>> Begin Extracted information

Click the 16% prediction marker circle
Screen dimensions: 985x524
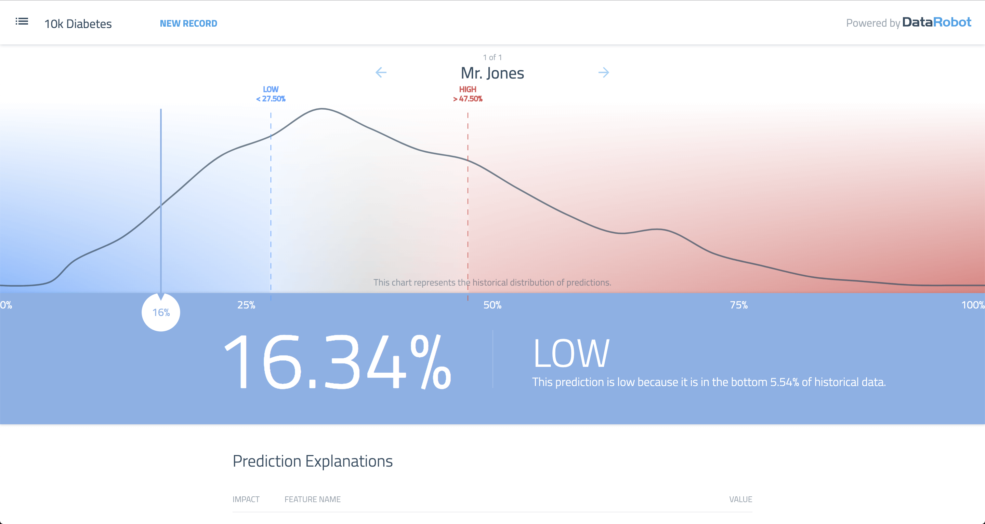161,312
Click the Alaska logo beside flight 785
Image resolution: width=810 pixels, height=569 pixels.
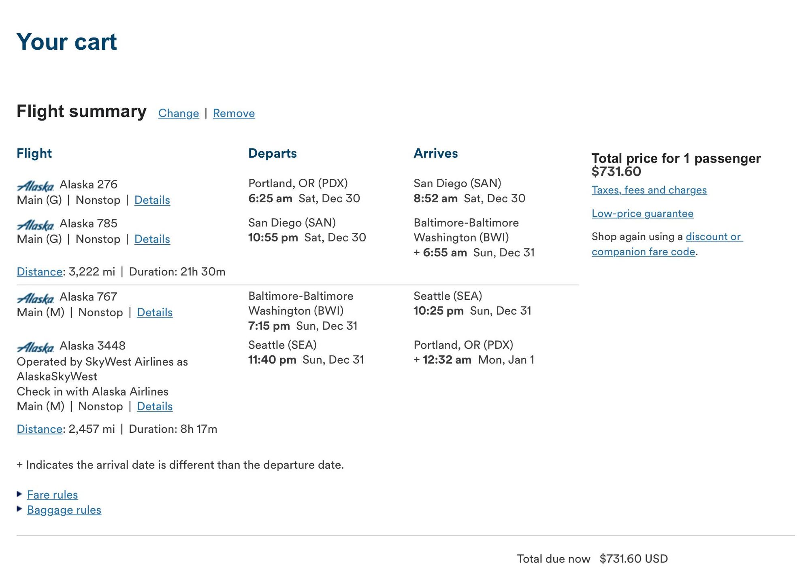coord(35,225)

>> End Extracted information

# Task instructions
Rewrite the material above with "Click" switched to "Tap" everywhere and everything else left unchanged. Leave out the pictures.

# Written solution
Tap the 16% prediction marker circle
Screen dimensions: 985x524
161,312
Tap the Alaska logo beside flight 785
Image resolution: width=810 pixels, height=569 pixels.
coord(35,225)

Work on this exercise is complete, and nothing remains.